Goodwin menciona a un
comentarista castellano, Juan de Ávila, que se mostraba horrorizado por este
uso de los devotos del sur: “Las atavían con toda la profanidad con que las
mujeres profanas se atavían; de lo cual se siguen tales males cuales ni son para
decir, y a duras penas se podrían creer”.
San Juan de la Cruz era un buen
conocedor del mundo de los imagineros, pues de niño había sido aprendiz de
escultor y conocía el funcionamiento de los talleres, y cómo la obra final era
el resultado de un proceso de colaboración entre distintos tipos de artesanos.
«No cualquiera que sabe desbastar
el madero, sabe entallar la imagen, ni cualquiera que sabe entallarlas, sabe
perfilarla y pulirla; y no cualquiera que sabe pulirla sabrá pintarla», explica
el confesor de Santa Teresa en uno de sus escritos.
De hecho, la producción de
esculturas policromadas solía ser el resultado de la colaboración entre dos
talleres, el del maestro escultor y el del pintor, cada uno de ellos muy celoso
de su papel.
Artistas imagineros
En la escuela sevillana es
legendaria la colaboración entre el escultor Juan Martínez Montañés y el pintor
Francisco Pacheco, hoy conocido por haber sido maestro de Velázquez; pero ello
no impidió que Pacheco demandara a su amigo cuando éste intentó encargarse por
su cuenta de las dos tareas.
El conflicto a raíz de la
decisión de Montañés de firmar en 1621 un contrato para crear el retablo
principal del convento de Santa Clara; que incluía los dorados y la pintura «a
pesar de las estrictas normas impuestas por los gremios», explica Goodwin.
«Para Pacheco, aquel contratiempo
fue una oportunidad de abogar por el reconocimiento oficial de la nobleza de la
pintura, una inveterada ambición de los artistas», añade el escritor británico;
«pero fue, sobre todo, una disputa de negocios».
Una disputa que no afectó a la
amistad entre los dos artistas, y en la que, por tanto, la sangre no llegó al
río.
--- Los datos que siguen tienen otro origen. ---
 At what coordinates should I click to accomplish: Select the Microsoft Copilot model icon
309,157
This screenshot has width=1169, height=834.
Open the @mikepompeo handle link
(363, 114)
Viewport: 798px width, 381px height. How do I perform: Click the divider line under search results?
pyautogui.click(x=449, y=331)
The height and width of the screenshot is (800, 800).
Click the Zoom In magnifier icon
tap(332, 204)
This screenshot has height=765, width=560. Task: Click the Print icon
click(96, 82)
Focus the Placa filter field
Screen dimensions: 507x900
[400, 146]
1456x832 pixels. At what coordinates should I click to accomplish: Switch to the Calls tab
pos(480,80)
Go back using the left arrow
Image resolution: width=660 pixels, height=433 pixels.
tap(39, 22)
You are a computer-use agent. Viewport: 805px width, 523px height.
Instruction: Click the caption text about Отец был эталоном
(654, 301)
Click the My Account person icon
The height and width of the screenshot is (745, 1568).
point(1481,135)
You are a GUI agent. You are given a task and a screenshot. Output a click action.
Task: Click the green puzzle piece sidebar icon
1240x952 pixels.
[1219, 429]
Y, de hecho, Montañés siguió recurriendo a Pacheco para que pintara sus
obras durante muchos años más.
Con todo, y más allá de los
debates devocionales y las anécdotas, el escritor británico no tiene reparos en
reconocer que la labor de los artistas españoles durante este periodo, el
siglo XVII, debe ser considerada una de las cumbres del arte occidental.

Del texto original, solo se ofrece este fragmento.